Bidwill seemed to take delight in giving them no news.
From the time the Cardinals moved to Arizona in 1988, Bidwill made charitable donations throughout the community and went out of his way to keep people from knowing about it.
When Jensen suggested that it might be good for the public to see that side of him, Bidwill shut the idea down.
A devout Catholic, Bidwill believed bragging about charitable donations was unseemly.
“I don’t need to beat my chest about that stuff,” he told Jensen.
Bidwill’s reputation was as a terrible owner. And judged by the way most of his teams played over the years, it was impossible to argue.

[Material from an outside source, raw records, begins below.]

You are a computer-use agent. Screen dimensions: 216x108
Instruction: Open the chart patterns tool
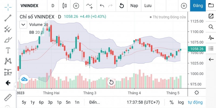pos(8,61)
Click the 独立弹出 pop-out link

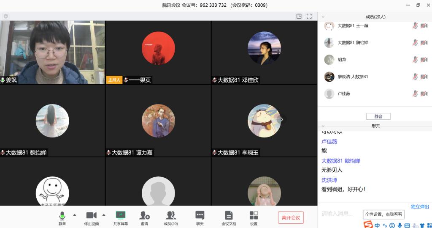click(x=420, y=206)
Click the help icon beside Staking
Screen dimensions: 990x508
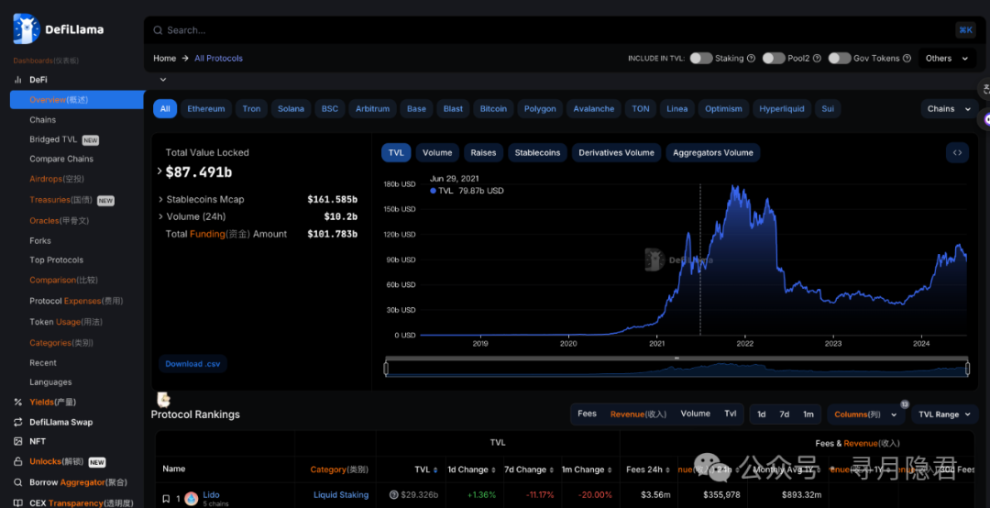coord(751,59)
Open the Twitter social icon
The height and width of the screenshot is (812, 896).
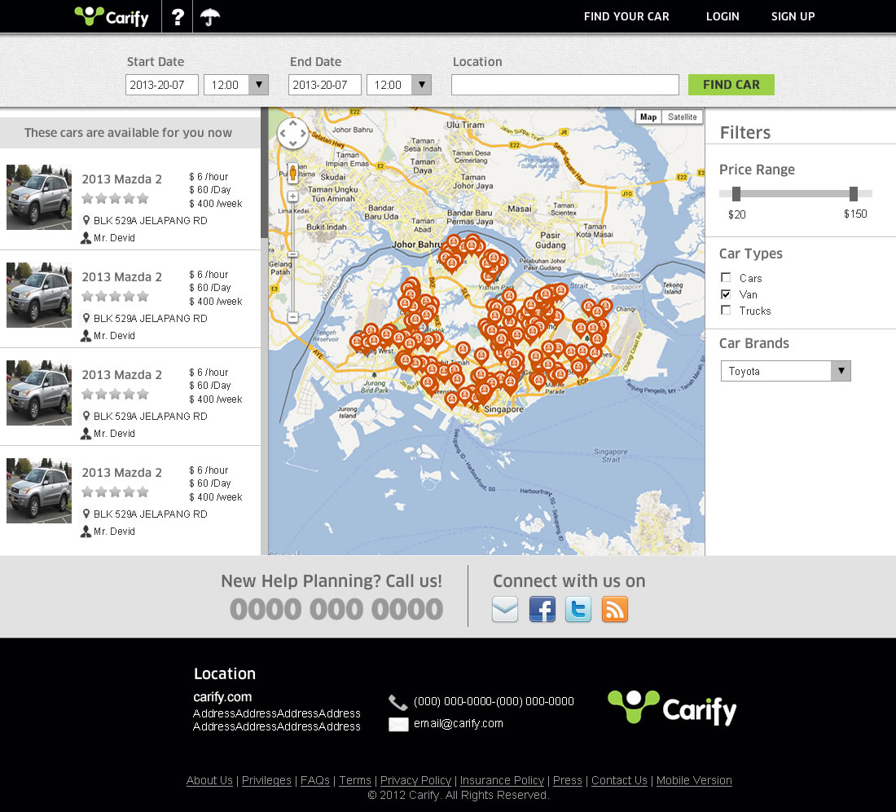[578, 609]
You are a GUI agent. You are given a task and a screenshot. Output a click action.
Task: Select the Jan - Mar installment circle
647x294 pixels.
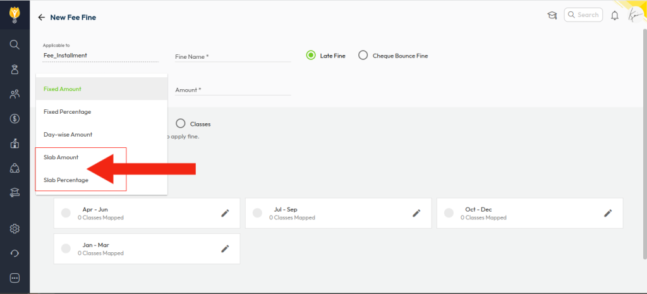tap(66, 248)
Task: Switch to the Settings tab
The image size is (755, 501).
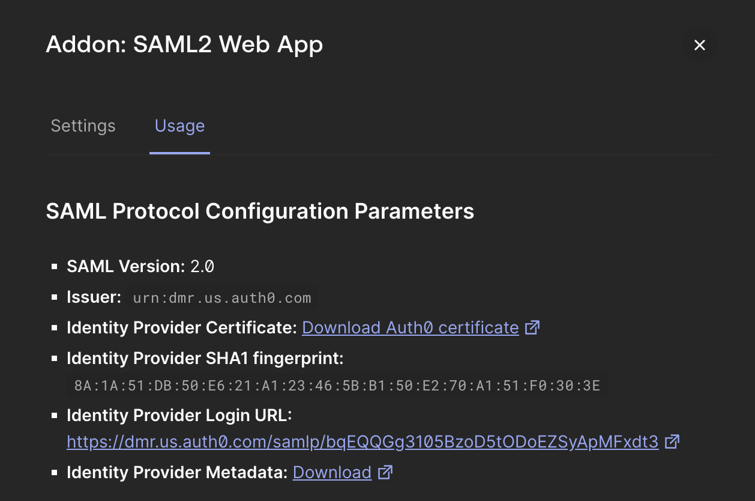Action: click(83, 126)
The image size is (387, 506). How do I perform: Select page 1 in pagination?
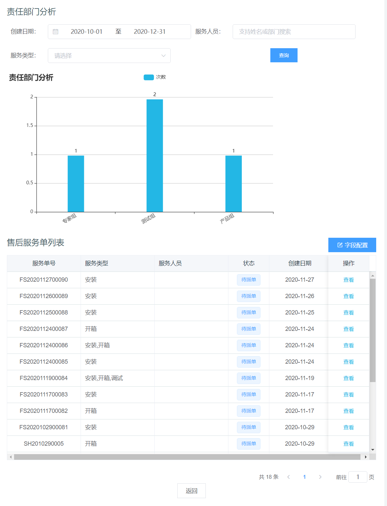coord(304,477)
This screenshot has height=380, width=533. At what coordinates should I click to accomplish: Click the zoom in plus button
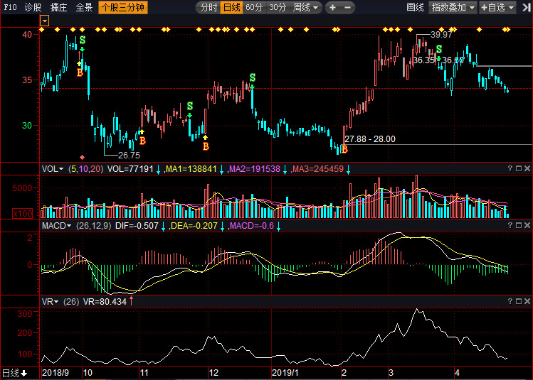tap(332, 7)
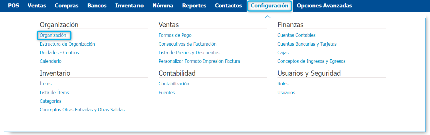Open Conceptos de Ingresos y Egresos

tap(311, 61)
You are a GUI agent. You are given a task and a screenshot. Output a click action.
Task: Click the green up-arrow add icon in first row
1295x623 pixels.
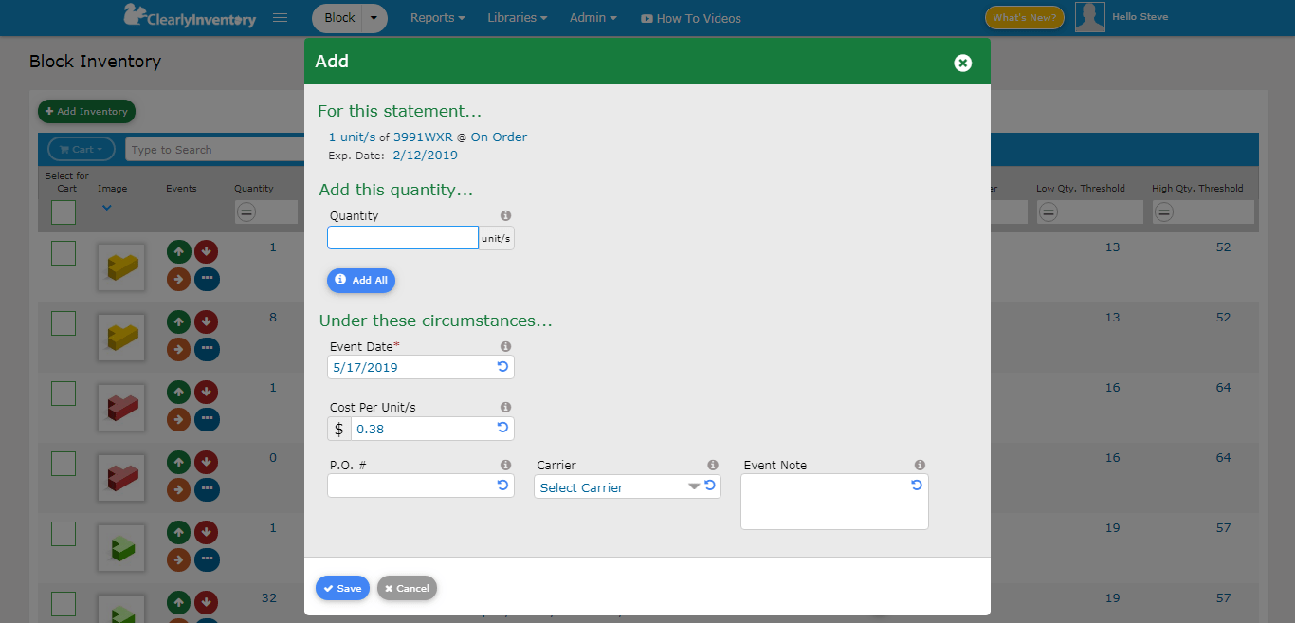(178, 251)
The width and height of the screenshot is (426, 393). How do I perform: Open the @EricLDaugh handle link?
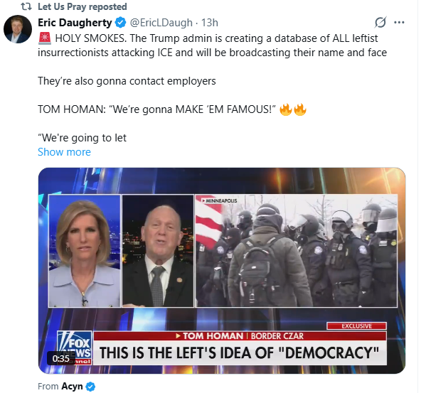161,23
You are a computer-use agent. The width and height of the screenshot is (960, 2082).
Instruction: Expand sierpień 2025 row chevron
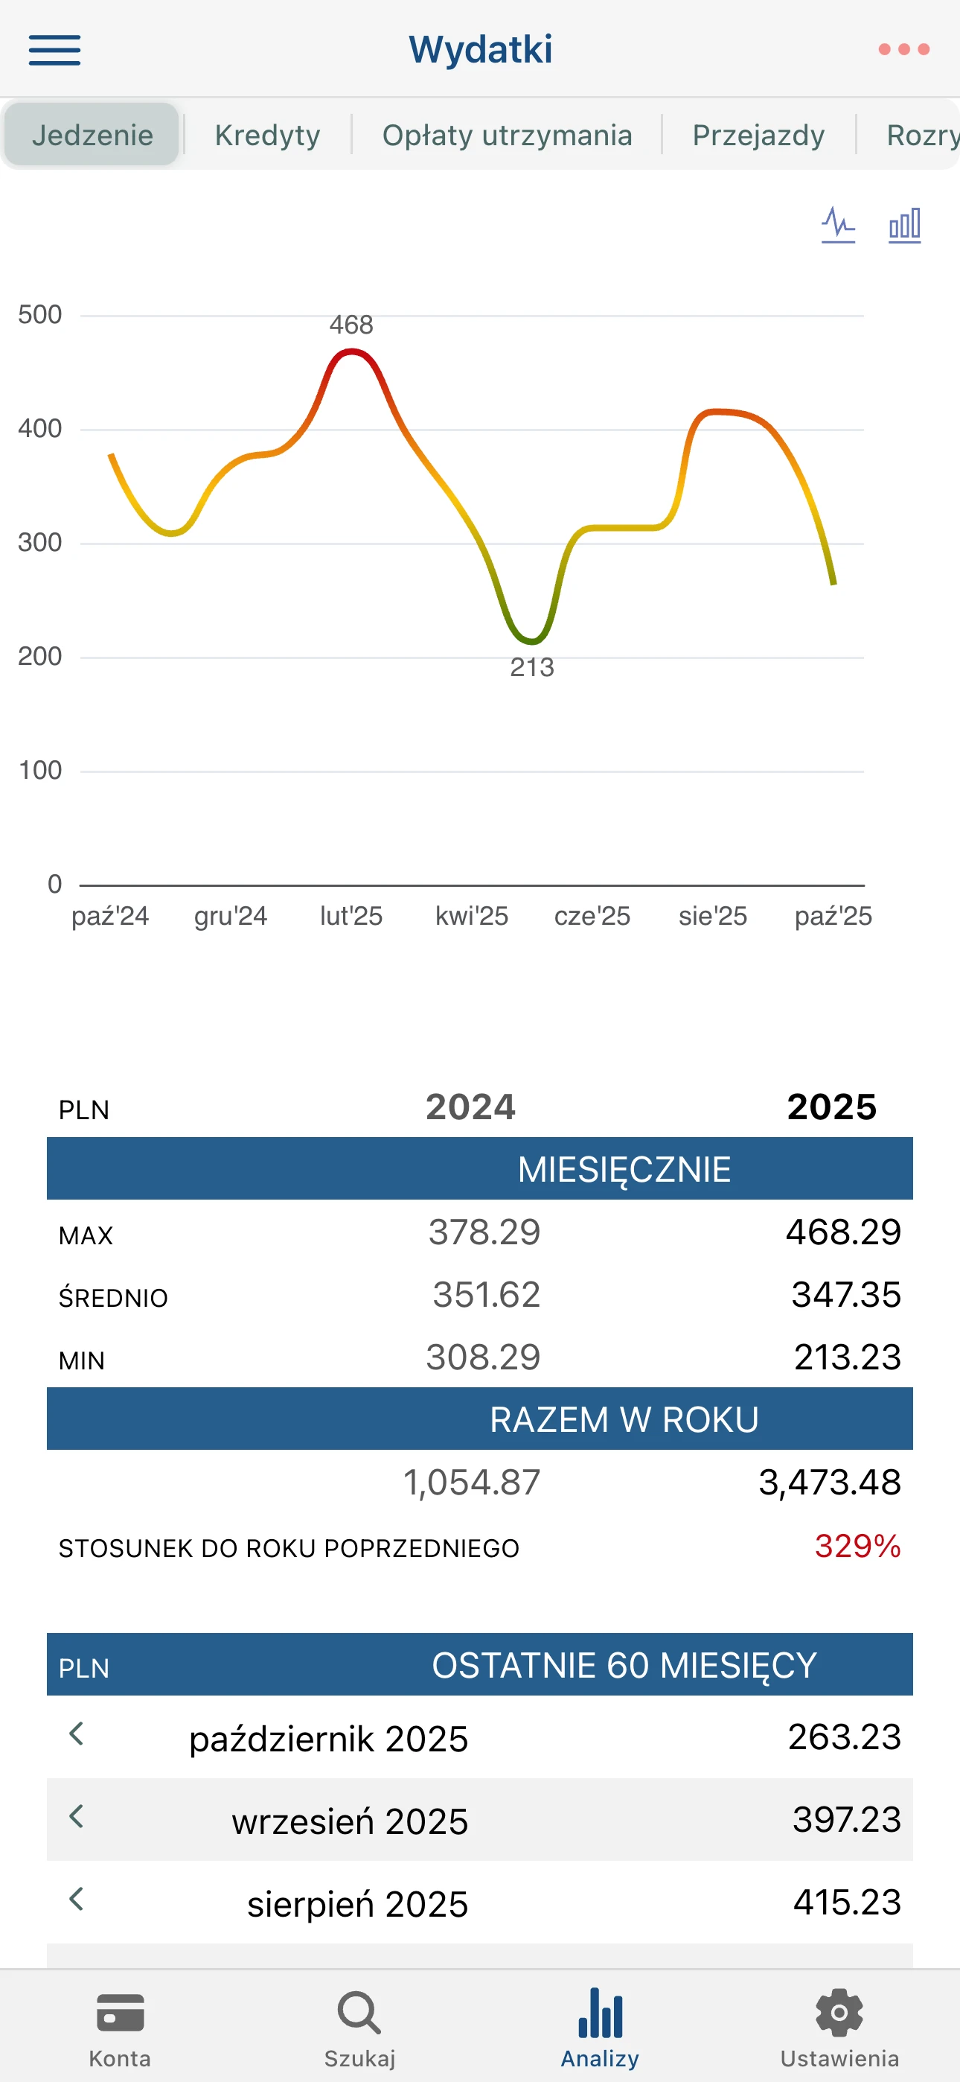[x=77, y=1899]
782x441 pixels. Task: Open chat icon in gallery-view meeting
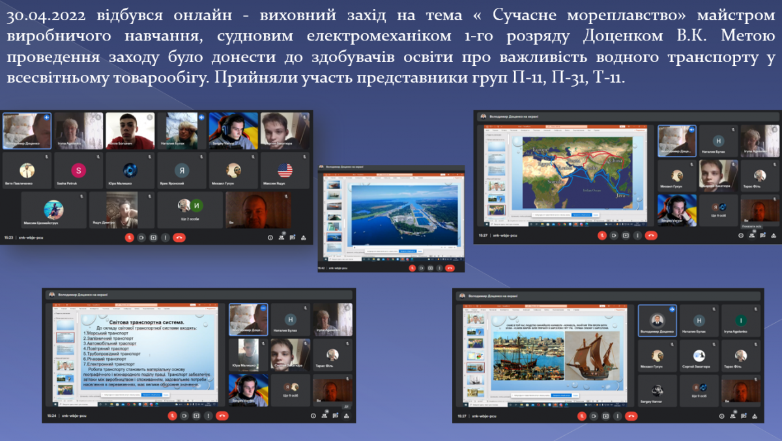293,237
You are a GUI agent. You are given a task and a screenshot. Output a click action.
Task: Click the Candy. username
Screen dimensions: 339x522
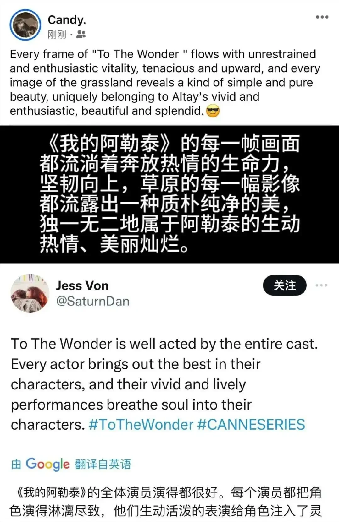pos(67,20)
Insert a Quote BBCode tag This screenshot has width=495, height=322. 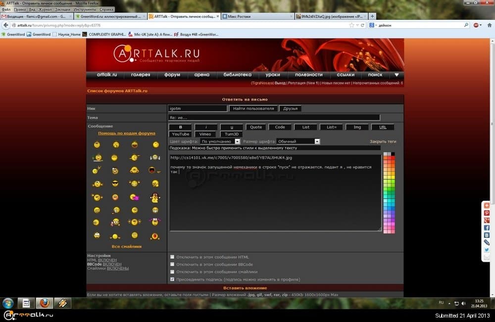tap(256, 127)
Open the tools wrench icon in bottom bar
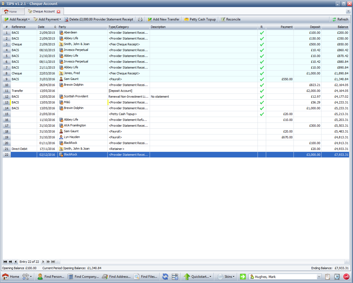Viewport: 353px width, 283px height. click(x=27, y=277)
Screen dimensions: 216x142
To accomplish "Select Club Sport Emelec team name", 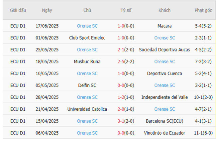I will point(87,38).
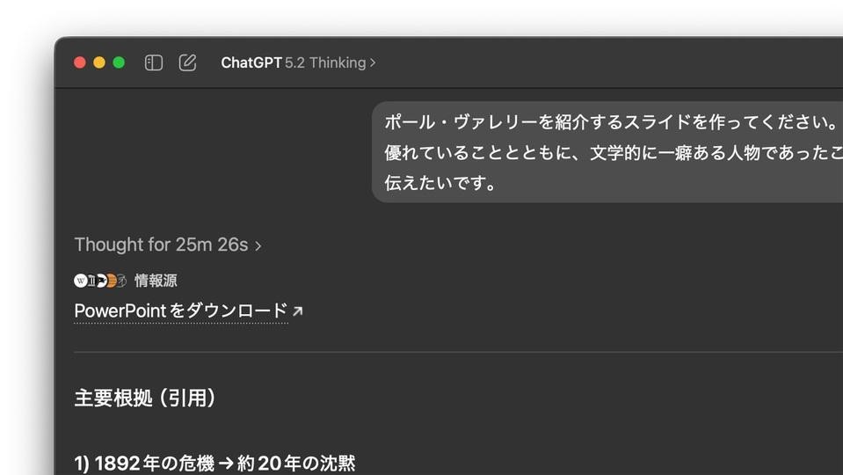Click the external-link arrow beside PowerPoint download
Screen dimensions: 843x475
click(x=297, y=311)
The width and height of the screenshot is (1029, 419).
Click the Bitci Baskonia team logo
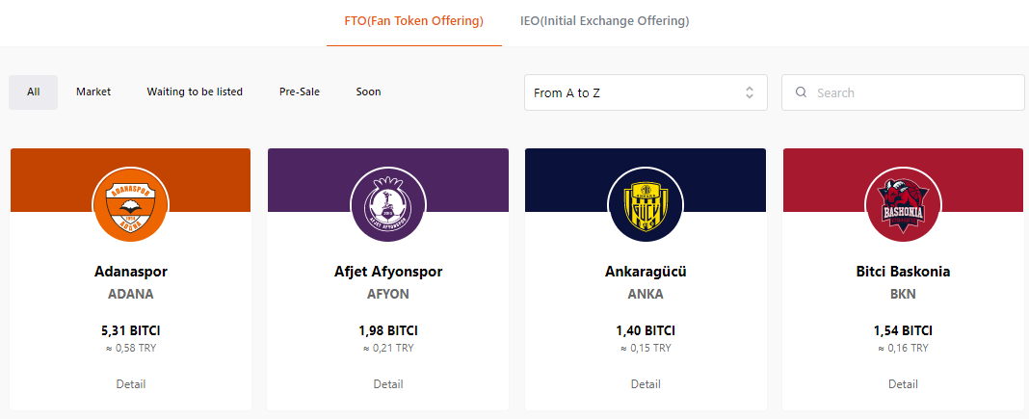tap(903, 205)
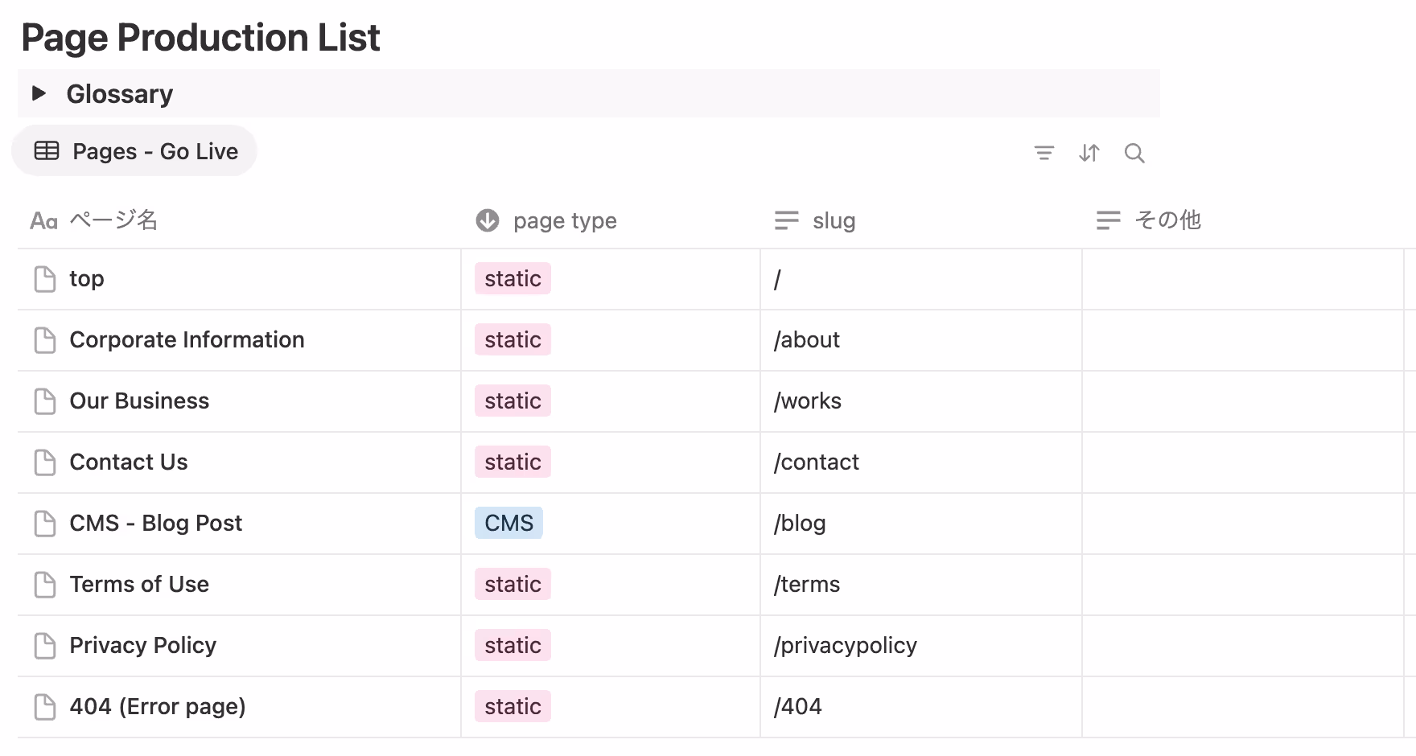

But he made significant contributions to the NFL over the years. Adele Harris, the team’s former community relations director, was the first minority female executive in NFL history. Bob Wallace, the former general counsel, was the first African-American to negotiate contracts in the NFL.
For years, the only non-white faces at the league's annual meetings were Cardinals employees.
Bidwill was devoted to the NFL and sometimes sacrificed what was good for the Cardinals for what was good for the NFL.
“He had great respect for the fiber and fabric of the National Football League,” former coach Dave McGinnis said. “He was a very honest man to work for. If he told you something, you could count on it.”
Bidwill didn’t openly pine for the old days of the NFL, but never hid that he liked things better then. The growth of the Cardinals staff, from the marketing department to ticket sales to broadcast and digital news, bemused him.
Bidwill stopped by the pressroom at Cardinals headquarters often, even though many of us there had criticized him over the years. If that ever got under his skin, he didn’t show it, and he’d ask us if we heard this one about the 1947 team, or that one about what went on during the train rides in the 40s.
Actually, he rarely asked, now that I think about it. He just launched into a story.
What he never told us was the news about this year’s team. Why that guy was cut, or if that one was going to get a contract extension.
Questions about the present were conversation killers.
Bidwill would shrug with his palms facing up and walk away.
“In his own way,” Jensen said, “he was a piece of work.”